Nuclear Safety and Systems

June 16, 2020

The Nuclear Safety and Systems theme covers three areas of research: nuclear reactor physics, computational fluid dynamics (CFD), and nuclear reactor thermal-hydraulics.

  • Reactor Physics Research: Research performed by this group addresses the current needs for accurate and reliable analyses for the safe and economic operation of nuclear systems. Predictive (2D and 3D) models of neutronic behavior of nuclear systems with emphasis on Gen III, Gen III+, and Gen IV reactors, using state-of-the-art modeling tools, are/have been developed (Westinghouse AP1000® and the Korean APR1400). The group has expertise in performing verification and validation of computational tools used in core neutronics analyses (steady state and transient) and nuclear fuel management.
  • Computational Fluid Dynamics Research: 3D-dimentional numerical studies have been conducted using the codes mentioned below to study in details the thermal hydraulic phenomena of case pertinent to the nuclear engineering industry. Examples of such studies are;  assessment for mixed convection in water-cooled small modular reactors, direct numerical simulation of natural convection flow in a cylindrical annuli, a numerical investigation to examine dust impacts on the dry cask passive cooling under UAE harsh environmental conditions, and large eddy simulations predictions of thermal load in power plant piping systems.
  • Reactor Thermal Hydraulics Research:  Deterministic and Probabilistic safety analyses have been conducted using various TH codes and PSA codes mentioned below to verify the most recent safety issues in nuclear power plant and to provide TH data for development of Emergency operating procedure. Major nuclear accident scenarios such as Large break LOCA, Small break LOCA, Total loss of feed water, Downcomer boiling, Feed and Bleed Operation has been studied and new EOP strategies are suggested by this research group.

 

Facilities include:

  • Reactor Physics: PARCS, Serpent, WIMS suite of reactor physics codes, SCALE suite of reactor physics and depletions codes, MCNP, MONK, CASMO/SIMULATE.
  • Computational Fluid Dynamics: CFD commercial codes; Star-CCM+ and Star-CD, open source codes;  OpenFoam and Code_Saturne.
  • Reactor thermal hydraulics: MARS, PSA-AIMS, RELAP5, MELCOR, TRACE and SNAP.
  • Generic 2-loop PWR Simulator: is a real-time, full scope, high fidelity simulator that allows students to perform complete plant startups, shutdowns, and load maneuvers; as well as realistically simulating normal and abnormal plant transients, and malfunction scenarios.

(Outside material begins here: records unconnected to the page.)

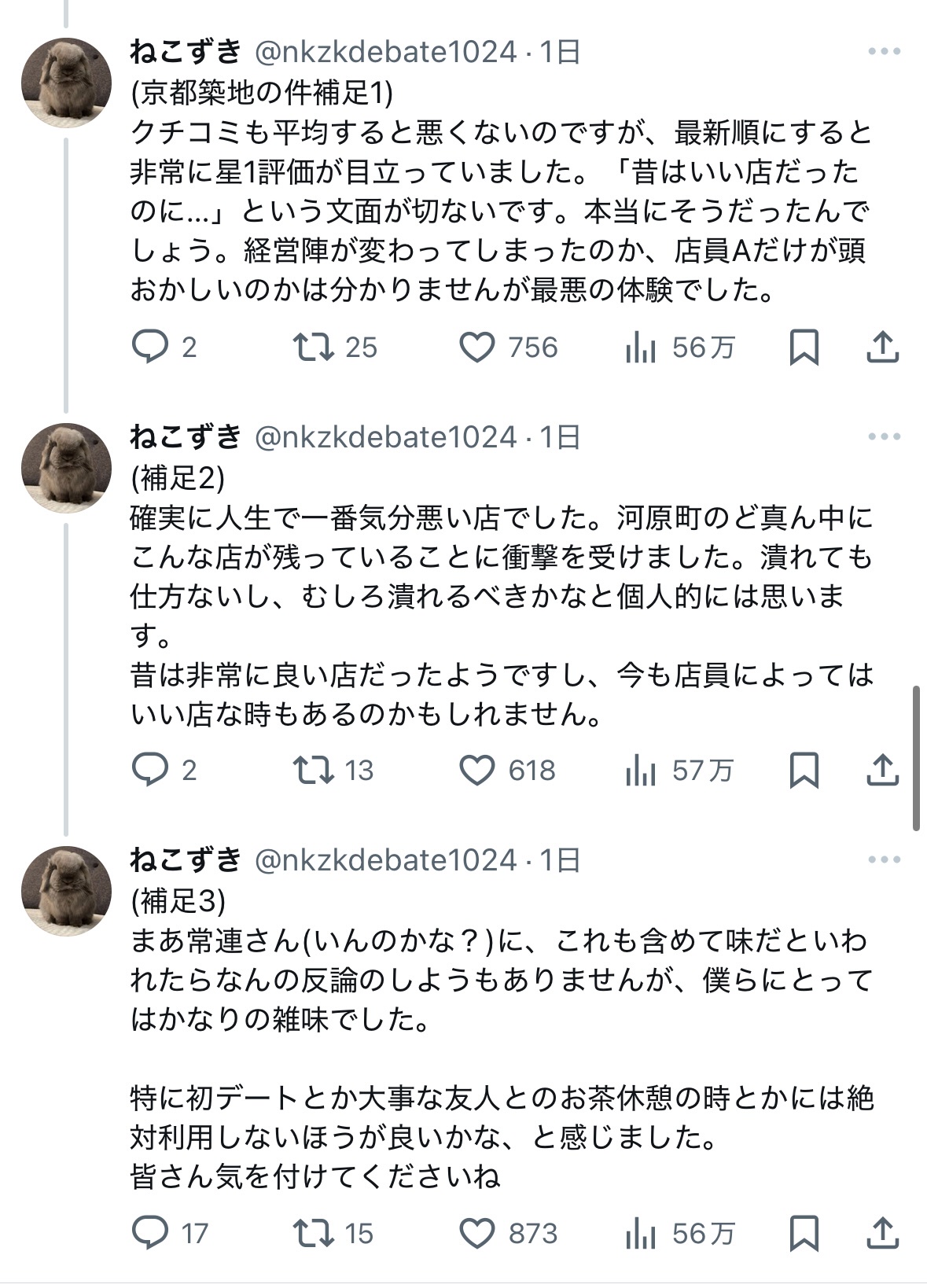Open more options for 補足1 tweet
The height and width of the screenshot is (1288, 927).
point(884,52)
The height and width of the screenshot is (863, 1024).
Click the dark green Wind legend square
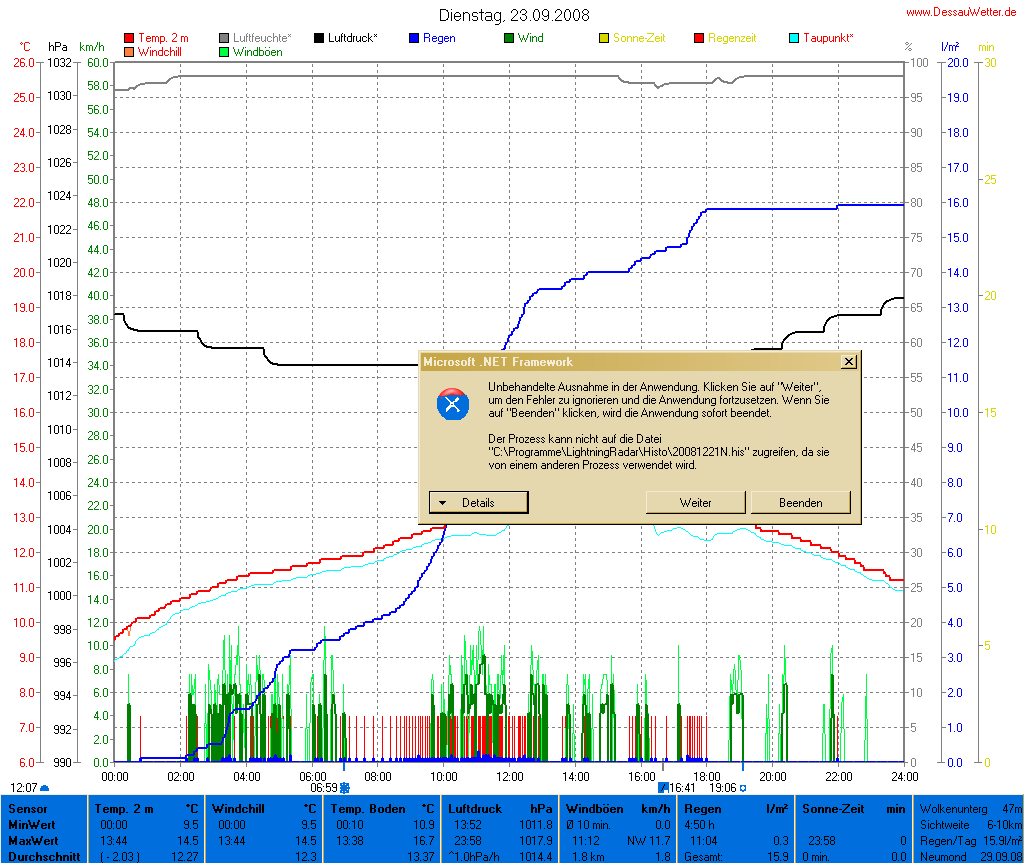(x=509, y=38)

The Pressurized Light Water Reactor has two circulation loops, two steam generators and four reactor coolant transfer pumps. The KU Simulator Features are: 1) 1st Principle Models based on Operational 1400MW Nuclear Power Plant, 2) Over 75 Graphic Pages for Plant Control and Supervision, 3) Full Alarm System & Trending Capabilities, 4) Learning Environment geared towards Educational Institutions, 5) Meets the ANS/ANSI3.5 standard.
  • High-end desktop personal computer workstations.
  • IBM High Performance Computer: 11. 520 Tera flops for computing (25 Compute node, 1 Master node, 1 Login node, IBM system x3775 M3, CPU AMD Opteron 6174 12C *4, 256 GB RAM per node, Infiniband by Qlogic, 24TB Storage).